COMPLETE THE FOLLOWING:
(1) From the essay about Bonnie Bing, list the four words the writer uses to describe how Bonnie has always treated her, in gym class and after.
(2) Quote the passage of the essay about Bonnie Bing between "Photo by Annie" and "and favorite people.", inclusive.

READING PASSAGE:
Photo by Annie Spratt on Unsplash
I had the pleasure of seeing one of my favorite speakers, Bonnie Bing, this week at the Wichita Independent Business Association Women’s Leadership Alliance meeting. Bonnie always speaks her truth, and is hilarious at the same time. Besides that, I just love seeing her.
I’ve known Bonnie most of my life. She was my gym coach during one of the most awkward time in any women’s life – the junior high school years. From the time I was 13 until I was 16, she was in my life every school day at gym class. People often ask me what Bonnie was like as a teacher, and I always say, “When a chubby girl still likes her gym coach, that says something.” In gym class, and after, Bonnie has always been kind, patient, encouraging and supportive of me. She’s one of my role models, mentors and favorite people.
My shero, Bonnie Bing
I wonder how many women can say that? I suspect many were terrorized by gym coaches and others, causing them to feel ashamed of their bodies, dealing crushing blows to their self-esteem. This isn’t something that happens only to women who are plump. It effects almost all women, shamed for anything other than a photo edited ideal, including being skinny and “too pretty.”
So many women struggle with feeling comfortable in their own skin. Yet, the longest relationship that we will ever have, is the one with ourselves. It makes us avoid cameras and not be present in our lives. This really hit home for me several years ago, when a close friend died. I noticed that I wasn’t in any of the pictures of parties and events I know I was at, because I hid from the camera. It was as if I didn’t exist in this person’s life. It made me rethink how the rest of my life would be documented.

EXCERPTED DATA:
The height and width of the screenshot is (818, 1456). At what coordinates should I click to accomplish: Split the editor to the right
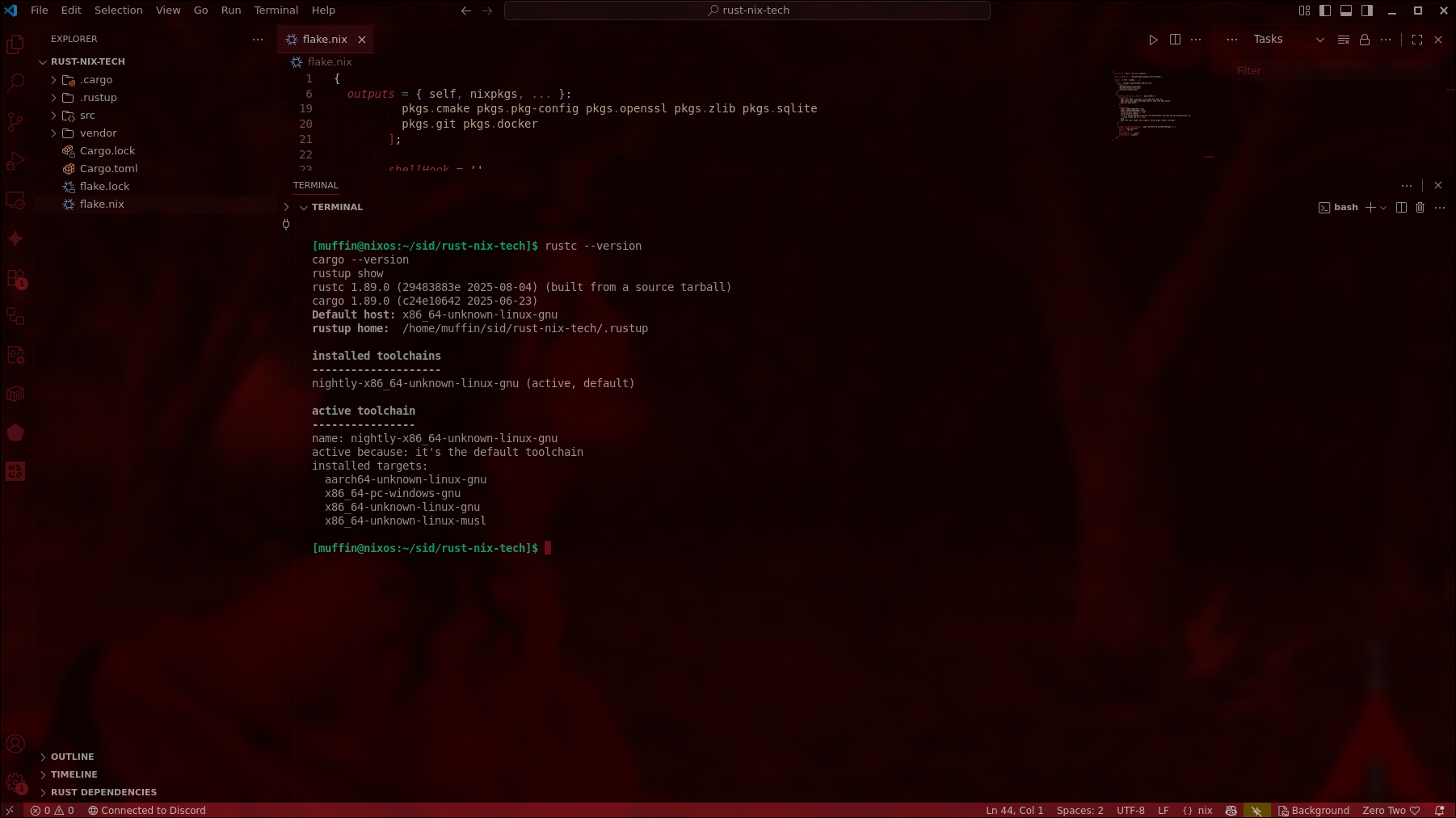[1175, 40]
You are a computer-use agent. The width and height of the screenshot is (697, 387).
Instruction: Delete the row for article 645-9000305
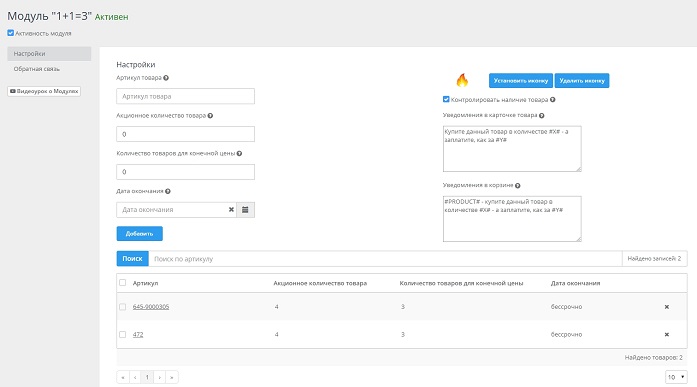point(666,307)
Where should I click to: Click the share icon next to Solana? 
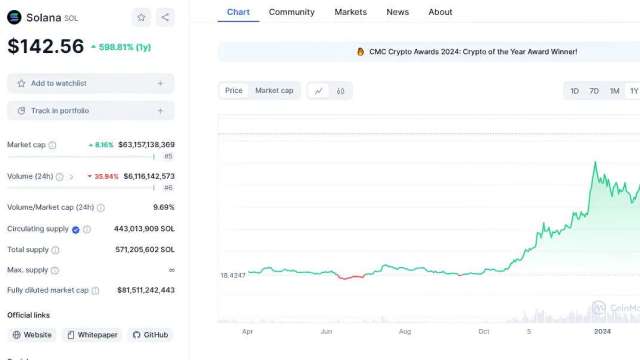tap(165, 17)
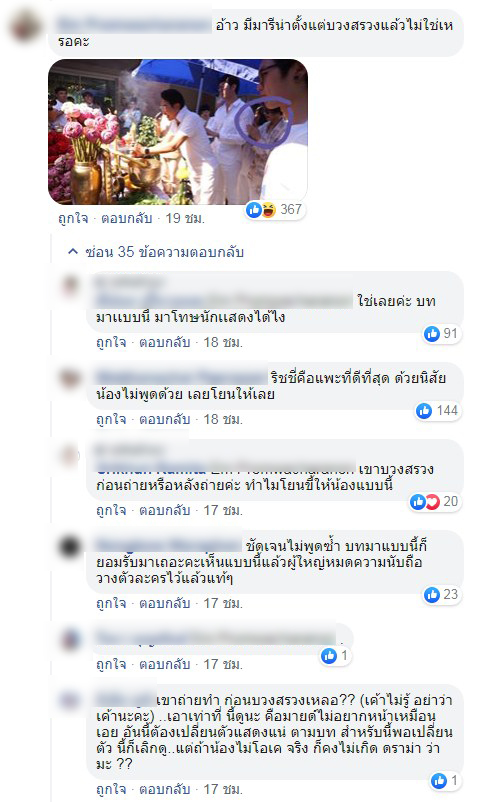Viewport: 497px width, 802px height.
Task: Click the like icon showing 91 reactions
Action: point(432,333)
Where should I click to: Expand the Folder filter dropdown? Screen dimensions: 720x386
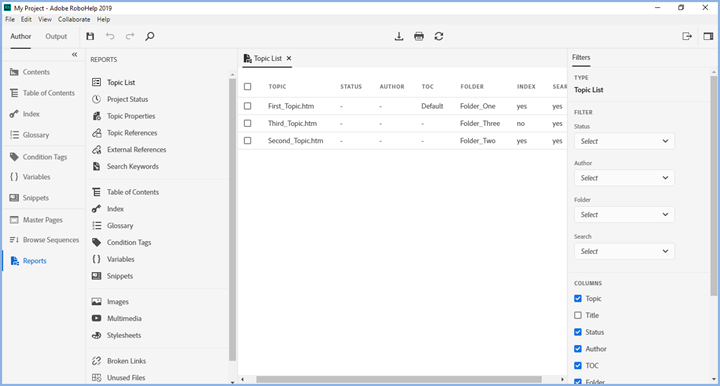(x=624, y=215)
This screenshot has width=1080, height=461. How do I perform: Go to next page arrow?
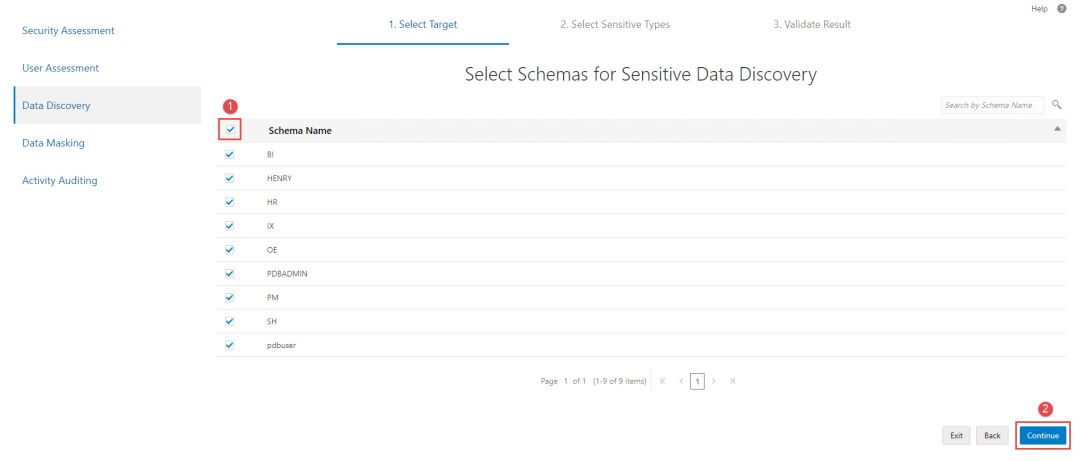coord(714,383)
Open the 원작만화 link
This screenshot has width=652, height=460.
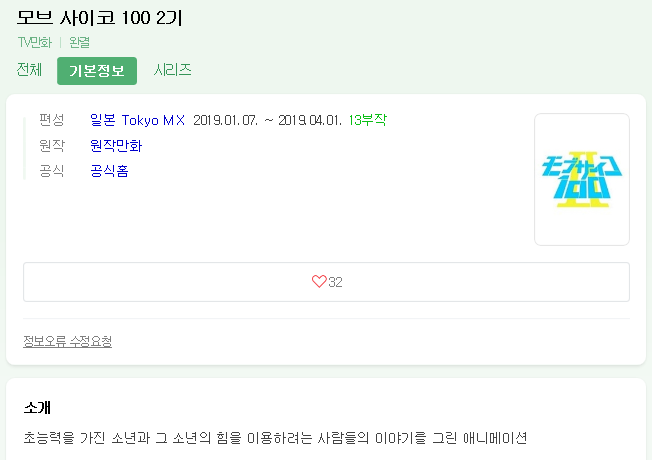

EXERCISE RESULTS:
(1) kind, patient, encouraging, supportive

(2)
Photo by Annie Spratt on Unsplash
I had the pleasure of seeing one of my favorite speakers, Bonnie Bing, this week at the Wichita Independent Business Association Women’s Leadership Alliance meeting. Bonnie always speaks her truth, and is hilarious at the same time. Besides that, I just love seeing her.
I’ve known Bonnie most of my life. She was my gym coach during one of the most awkward time in any women’s life – the junior high school years. From the time I was 13 until I was 16, she was in my life every school day at gym class. People often ask me what Bonnie was like as a teacher, and I always say, “When a chubby girl still likes her gym coach, that says something.” In gym class, and after, Bonnie has always been kind, patient, encouraging and supportive of me. She’s one of my role models, mentors and favorite people.